Items listed in a dataset:
>> Start
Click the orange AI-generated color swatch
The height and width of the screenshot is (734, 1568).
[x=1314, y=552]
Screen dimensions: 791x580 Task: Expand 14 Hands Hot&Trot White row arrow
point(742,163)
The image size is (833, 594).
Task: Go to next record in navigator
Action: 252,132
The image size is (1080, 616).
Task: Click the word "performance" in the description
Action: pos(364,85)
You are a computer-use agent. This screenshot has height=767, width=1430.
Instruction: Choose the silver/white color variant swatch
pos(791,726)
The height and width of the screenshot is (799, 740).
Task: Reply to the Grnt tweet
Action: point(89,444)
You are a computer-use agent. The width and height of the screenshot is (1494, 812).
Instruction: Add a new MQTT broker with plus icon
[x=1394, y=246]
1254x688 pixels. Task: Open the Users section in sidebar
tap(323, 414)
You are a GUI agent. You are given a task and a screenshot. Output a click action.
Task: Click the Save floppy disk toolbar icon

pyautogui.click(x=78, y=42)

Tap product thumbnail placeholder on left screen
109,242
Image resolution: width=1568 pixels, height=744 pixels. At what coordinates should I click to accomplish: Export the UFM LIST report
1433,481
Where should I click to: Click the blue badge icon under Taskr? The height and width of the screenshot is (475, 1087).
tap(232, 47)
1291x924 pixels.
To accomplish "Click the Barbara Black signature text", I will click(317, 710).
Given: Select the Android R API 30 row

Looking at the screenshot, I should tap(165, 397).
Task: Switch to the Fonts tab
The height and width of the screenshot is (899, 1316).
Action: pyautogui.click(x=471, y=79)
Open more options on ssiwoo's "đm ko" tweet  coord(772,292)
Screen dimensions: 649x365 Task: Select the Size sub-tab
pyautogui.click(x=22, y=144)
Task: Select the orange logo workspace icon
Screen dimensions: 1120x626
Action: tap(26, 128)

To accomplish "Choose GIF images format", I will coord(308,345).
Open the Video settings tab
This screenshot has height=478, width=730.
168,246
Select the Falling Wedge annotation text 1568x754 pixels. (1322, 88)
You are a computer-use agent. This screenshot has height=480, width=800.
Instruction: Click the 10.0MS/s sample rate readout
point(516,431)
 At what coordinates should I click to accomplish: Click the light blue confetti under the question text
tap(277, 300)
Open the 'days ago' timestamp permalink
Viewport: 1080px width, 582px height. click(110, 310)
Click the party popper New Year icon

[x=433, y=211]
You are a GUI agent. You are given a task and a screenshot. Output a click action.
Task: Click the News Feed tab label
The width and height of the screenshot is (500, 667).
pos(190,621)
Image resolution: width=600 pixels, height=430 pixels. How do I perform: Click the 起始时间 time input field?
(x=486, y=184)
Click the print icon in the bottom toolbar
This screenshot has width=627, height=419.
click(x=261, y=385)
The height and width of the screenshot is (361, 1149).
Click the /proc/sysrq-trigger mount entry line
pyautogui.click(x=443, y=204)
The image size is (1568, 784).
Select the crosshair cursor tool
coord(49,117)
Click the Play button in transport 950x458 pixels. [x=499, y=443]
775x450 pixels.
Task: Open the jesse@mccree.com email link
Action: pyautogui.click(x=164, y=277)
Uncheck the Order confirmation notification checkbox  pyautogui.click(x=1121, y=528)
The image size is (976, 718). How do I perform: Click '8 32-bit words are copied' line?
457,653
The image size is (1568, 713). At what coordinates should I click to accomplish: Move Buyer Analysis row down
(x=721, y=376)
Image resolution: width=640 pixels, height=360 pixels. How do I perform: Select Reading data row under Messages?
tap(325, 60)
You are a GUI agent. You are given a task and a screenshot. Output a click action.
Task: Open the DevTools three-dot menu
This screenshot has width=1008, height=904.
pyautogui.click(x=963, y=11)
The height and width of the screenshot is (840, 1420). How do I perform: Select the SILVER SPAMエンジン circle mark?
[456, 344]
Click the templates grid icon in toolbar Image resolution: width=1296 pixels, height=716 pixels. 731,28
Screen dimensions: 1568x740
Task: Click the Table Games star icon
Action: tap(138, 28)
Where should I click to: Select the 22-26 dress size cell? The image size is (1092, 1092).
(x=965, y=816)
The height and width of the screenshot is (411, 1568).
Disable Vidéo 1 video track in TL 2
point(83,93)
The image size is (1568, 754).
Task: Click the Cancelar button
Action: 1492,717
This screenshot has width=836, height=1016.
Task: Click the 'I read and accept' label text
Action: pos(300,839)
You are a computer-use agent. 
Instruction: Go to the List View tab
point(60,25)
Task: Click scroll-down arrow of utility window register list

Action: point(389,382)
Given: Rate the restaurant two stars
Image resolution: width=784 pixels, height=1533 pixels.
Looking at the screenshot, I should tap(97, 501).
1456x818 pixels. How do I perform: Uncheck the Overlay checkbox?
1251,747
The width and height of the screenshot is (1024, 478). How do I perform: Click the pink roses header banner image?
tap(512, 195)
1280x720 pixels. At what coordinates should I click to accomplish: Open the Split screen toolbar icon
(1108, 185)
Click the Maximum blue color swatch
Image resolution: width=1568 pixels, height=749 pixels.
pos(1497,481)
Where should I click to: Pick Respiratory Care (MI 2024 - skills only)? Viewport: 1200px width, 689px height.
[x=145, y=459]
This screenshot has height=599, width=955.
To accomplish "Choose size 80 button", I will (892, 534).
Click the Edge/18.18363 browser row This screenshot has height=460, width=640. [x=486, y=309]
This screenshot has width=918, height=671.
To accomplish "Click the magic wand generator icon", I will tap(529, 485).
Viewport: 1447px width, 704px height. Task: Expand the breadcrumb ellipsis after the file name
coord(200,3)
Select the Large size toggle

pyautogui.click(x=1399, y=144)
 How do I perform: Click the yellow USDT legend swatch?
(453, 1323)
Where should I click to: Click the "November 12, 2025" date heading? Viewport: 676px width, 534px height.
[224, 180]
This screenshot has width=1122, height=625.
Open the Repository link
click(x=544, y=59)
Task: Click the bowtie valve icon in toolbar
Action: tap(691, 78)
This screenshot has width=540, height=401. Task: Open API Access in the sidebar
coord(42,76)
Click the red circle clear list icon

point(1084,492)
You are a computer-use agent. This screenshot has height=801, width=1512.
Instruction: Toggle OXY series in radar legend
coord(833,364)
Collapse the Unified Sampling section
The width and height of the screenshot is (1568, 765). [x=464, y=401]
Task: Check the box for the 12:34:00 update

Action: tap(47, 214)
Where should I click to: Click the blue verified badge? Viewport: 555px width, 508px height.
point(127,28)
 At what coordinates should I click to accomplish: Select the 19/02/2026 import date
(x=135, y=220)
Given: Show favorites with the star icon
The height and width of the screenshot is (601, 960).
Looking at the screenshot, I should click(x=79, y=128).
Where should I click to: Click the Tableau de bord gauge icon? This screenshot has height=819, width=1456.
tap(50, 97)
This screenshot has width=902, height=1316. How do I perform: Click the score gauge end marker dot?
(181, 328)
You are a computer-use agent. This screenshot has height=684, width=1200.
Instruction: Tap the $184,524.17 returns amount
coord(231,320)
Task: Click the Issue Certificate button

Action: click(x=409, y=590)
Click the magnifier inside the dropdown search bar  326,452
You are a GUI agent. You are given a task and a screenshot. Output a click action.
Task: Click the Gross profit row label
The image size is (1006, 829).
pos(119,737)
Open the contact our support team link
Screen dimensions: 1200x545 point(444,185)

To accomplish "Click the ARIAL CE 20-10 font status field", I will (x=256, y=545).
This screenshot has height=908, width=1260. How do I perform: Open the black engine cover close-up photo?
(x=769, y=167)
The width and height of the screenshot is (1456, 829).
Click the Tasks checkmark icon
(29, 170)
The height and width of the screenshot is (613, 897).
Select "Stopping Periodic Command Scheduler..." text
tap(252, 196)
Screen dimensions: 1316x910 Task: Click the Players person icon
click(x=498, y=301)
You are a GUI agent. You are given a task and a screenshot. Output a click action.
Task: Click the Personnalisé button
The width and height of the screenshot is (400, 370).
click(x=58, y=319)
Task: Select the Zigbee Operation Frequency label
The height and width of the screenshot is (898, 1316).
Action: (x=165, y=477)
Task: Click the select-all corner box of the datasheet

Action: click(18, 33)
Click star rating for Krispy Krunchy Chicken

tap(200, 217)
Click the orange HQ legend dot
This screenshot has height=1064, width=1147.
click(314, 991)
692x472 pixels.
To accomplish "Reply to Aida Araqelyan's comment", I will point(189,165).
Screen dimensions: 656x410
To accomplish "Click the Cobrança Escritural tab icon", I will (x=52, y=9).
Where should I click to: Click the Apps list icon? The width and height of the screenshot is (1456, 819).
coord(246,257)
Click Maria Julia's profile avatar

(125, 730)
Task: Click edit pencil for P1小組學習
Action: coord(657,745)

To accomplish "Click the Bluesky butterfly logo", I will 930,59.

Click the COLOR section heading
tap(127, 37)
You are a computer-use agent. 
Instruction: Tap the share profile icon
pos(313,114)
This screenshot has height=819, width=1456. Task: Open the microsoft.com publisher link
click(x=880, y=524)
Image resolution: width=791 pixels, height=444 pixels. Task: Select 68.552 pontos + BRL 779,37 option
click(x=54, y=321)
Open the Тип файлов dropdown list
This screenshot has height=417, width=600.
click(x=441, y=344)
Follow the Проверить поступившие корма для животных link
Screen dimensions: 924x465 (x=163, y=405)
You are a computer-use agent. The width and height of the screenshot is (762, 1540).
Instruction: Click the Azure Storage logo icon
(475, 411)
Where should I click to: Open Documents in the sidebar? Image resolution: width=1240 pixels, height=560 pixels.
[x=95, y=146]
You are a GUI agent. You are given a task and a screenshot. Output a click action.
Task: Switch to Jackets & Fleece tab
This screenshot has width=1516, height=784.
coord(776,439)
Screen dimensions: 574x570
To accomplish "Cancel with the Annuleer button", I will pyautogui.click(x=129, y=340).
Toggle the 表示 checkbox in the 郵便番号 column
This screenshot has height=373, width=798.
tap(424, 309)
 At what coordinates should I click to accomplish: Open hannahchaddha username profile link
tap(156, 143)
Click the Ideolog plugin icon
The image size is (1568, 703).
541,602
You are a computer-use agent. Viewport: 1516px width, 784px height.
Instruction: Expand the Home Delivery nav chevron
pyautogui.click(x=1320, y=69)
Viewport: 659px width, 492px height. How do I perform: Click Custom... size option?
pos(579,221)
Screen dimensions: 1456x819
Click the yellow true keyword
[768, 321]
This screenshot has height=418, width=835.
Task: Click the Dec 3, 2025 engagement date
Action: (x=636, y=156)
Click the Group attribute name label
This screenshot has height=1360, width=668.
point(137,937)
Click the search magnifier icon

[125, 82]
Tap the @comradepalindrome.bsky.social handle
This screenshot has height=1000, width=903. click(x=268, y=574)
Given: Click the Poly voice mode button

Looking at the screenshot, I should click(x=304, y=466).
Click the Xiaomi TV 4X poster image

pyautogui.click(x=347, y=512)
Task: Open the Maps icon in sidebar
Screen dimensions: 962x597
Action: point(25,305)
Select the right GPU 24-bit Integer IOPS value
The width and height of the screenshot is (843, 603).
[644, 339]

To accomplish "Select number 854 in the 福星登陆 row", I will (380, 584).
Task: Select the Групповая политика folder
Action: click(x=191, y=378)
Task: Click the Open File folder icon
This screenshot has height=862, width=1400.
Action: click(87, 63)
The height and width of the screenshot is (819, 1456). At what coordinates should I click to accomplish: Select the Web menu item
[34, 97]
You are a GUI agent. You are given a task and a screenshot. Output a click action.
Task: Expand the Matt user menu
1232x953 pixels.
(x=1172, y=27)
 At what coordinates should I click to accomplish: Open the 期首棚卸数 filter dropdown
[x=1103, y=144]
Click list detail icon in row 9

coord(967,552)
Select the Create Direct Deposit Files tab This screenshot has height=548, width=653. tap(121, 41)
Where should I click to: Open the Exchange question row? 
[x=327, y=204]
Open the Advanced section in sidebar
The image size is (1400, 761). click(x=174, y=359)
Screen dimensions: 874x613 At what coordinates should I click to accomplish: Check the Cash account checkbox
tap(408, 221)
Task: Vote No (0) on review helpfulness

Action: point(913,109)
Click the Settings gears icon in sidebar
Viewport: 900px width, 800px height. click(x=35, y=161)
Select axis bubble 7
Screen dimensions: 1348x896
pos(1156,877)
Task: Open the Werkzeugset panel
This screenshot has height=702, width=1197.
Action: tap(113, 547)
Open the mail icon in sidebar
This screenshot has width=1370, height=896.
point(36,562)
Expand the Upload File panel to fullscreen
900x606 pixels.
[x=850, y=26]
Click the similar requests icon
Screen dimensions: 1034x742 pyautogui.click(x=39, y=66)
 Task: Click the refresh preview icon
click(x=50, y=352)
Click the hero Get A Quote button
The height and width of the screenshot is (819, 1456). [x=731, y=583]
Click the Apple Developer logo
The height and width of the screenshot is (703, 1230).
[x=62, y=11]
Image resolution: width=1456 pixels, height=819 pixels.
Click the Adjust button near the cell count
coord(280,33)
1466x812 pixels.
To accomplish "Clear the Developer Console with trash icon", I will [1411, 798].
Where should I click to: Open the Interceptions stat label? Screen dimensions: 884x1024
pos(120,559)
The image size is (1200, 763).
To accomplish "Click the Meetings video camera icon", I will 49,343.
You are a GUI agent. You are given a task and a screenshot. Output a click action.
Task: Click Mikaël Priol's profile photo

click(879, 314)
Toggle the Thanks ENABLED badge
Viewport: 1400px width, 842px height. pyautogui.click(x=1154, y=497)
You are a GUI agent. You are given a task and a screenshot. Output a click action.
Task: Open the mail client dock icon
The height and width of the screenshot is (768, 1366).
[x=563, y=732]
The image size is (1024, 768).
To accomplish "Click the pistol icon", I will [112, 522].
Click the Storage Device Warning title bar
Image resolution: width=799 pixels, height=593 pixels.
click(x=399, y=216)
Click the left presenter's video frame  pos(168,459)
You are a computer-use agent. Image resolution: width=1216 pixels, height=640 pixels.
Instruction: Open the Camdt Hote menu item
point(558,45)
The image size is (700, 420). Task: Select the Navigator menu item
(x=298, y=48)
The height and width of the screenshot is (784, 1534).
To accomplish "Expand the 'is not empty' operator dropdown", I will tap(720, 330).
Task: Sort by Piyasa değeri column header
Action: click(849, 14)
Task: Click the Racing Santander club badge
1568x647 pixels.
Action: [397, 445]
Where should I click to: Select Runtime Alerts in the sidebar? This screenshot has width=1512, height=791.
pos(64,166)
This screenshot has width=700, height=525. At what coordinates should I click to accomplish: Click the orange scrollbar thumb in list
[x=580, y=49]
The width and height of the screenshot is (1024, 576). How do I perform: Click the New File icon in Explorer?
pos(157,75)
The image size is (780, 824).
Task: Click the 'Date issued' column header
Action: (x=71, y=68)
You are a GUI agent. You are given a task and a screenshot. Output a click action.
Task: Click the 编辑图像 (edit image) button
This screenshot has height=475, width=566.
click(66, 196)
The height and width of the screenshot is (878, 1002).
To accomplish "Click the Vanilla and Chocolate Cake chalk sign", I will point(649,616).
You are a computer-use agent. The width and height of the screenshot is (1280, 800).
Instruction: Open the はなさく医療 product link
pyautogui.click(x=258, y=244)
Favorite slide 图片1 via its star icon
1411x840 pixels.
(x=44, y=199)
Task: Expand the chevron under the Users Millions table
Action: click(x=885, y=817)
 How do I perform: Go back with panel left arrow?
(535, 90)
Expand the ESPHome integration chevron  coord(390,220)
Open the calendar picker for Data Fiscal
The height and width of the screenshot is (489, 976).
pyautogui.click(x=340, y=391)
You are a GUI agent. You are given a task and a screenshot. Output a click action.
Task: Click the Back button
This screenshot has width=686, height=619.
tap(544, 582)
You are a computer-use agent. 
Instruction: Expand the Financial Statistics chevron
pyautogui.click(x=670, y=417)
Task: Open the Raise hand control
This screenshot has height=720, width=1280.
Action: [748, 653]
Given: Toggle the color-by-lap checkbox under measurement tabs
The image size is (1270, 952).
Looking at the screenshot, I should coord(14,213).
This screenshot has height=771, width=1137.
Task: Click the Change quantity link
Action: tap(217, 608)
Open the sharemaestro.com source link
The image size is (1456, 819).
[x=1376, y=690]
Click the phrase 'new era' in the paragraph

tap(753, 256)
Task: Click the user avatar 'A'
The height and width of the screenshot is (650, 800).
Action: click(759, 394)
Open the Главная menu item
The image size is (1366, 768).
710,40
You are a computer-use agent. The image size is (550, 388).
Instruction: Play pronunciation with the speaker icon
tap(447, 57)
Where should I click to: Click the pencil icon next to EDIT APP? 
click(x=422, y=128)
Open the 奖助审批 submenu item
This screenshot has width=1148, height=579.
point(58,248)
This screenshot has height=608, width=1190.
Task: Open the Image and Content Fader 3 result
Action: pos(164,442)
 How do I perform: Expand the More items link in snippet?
>> End
What the task asks: Copy out the data above verbatim, beginning at the line that contains "Click the Group attribute name label" and stopping after the line that contains "Action: point(913,109)".

Solved exercise:
Click the Group attribute name label
This screenshot has height=1360, width=668.
point(137,937)
Click the search magnifier icon

[125, 82]
Tap the @comradepalindrome.bsky.social handle
This screenshot has height=1000, width=903. click(x=268, y=574)
Given: Click the Poly voice mode button

Looking at the screenshot, I should click(x=304, y=466).
Click the Xiaomi TV 4X poster image

pyautogui.click(x=347, y=512)
Task: Open the Maps icon in sidebar
Screen dimensions: 962x597
Action: point(25,305)
Select the right GPU 24-bit Integer IOPS value
The width and height of the screenshot is (843, 603).
[644, 339]

To accomplish "Select number 854 in the 福星登陆 row", I will (380, 584).
Task: Select the Групповая политика folder
Action: click(x=191, y=378)
Task: Click the Open File folder icon
This screenshot has height=862, width=1400.
Action: click(87, 63)
The height and width of the screenshot is (819, 1456). At what coordinates should I click to accomplish: Select the Web menu item
[34, 97]
You are a GUI agent. You are given a task and a screenshot. Output a click action.
Task: Expand the Matt user menu
1232x953 pixels.
(x=1172, y=27)
 At what coordinates should I click to accomplish: Open the 期首棚卸数 filter dropdown
[x=1103, y=144]
Click list detail icon in row 9

coord(967,552)
Select the Create Direct Deposit Files tab This screenshot has height=548, width=653. tap(121, 41)
Where should I click to: Open the Exchange question row? 
[x=327, y=204]
Open the Advanced section in sidebar
The image size is (1400, 761). click(x=174, y=359)
Screen dimensions: 874x613 At what coordinates should I click to accomplish: Check the Cash account checkbox
tap(408, 221)
Task: Vote No (0) on review helpfulness

Action: point(913,109)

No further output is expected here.